Ultra-Sensitive Estradiol (E2) Test
The estradiol level may be overestimated by the test that is most usually employed. This test makes use of immunoassay technology, which is unable to distinguish between C-Reactive Protein (which is involved in inflammation) and estradiol; hence, it interprets the combination of the two as being estradiol. This ultrasensitive estradiol test utilizes an assay technology known as liquid chromatography/mass spectrometry (LC/MS), which is not constrained by the aforementioned limitation. In addition, DHT analogs like oxandrolone have the potential to significantly lower estradiol levels, which can result in joint pain and other difficulties related to low estradiol. Notice that only 0.4 percent of total testosterone is converted to estradiol during the aromatization process. The body does this to counteract the good effect that estradiol has on lipids, which is caused by testosterone's adverse effect on lipids. When your total testosterone level is high, your estradiol level will also be high. When making the assumption that an aromatase inhibitor is required, you should proceed with extreme caution. Click the link that says the effect of high and low estradiol levels on men's health for additional details. How to estimate estradiol levels given varied dosages of testosterone.
Increased prolactin levels are a source of concern for many bodybuilders because of the correlation between these levels and erectile dysfunction.
The amount of dihydrotestosterone (DHT) that is present in the blood is determined by this test. In some males, excessive levels of the hormone dihydrotestosterone (DHT) have been connected to acne, hair loss, and benign prostatic inflammation, whilst low levels of the hormone have been linked to low libido levels.

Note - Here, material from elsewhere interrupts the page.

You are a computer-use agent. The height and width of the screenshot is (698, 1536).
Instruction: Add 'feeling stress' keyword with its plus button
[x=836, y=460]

Insulin-like Growth Factor 1, more commonly referred to as IGF-1, is measured to determine the amount of human growth hormone present in the blood. The growth-promoting activities and the metabolism of glucose are both influenced by this hormone, which is produced by the liver as well as other tissues. A lack of IGF-1 may prevent the growth of muscle.
Iron is stored in the body via the protein ferritin. Iron is necessary for the formation of red blood cells, which are responsible for transporting oxygen throughout the body. Anemia is caused by a lack of ferritin in the blood. TRT and anabolics stimulate the production of more red blood cells in the body (erythrocytosis). Due to the increased production, iron reserves and ferritin levels have decreased.
It has been demonstrated that testosterone causes a reduction in ferritin. Donating blood or undergoing a therapeutic phlebotomy are two common ways for men who are on testosterone replacement therapy (TRT) or anabolic steroids and have a high hematocrit (an increased blood thickness caused by TRT or anabolic steroids) to lower their hematocrit levels. Every time someone donates blood, their ferritin level drops by about 30 points on average. A low ferritin level can lead to a variety of symptoms, including tiredness, muscle aches, and restless leg syndrome.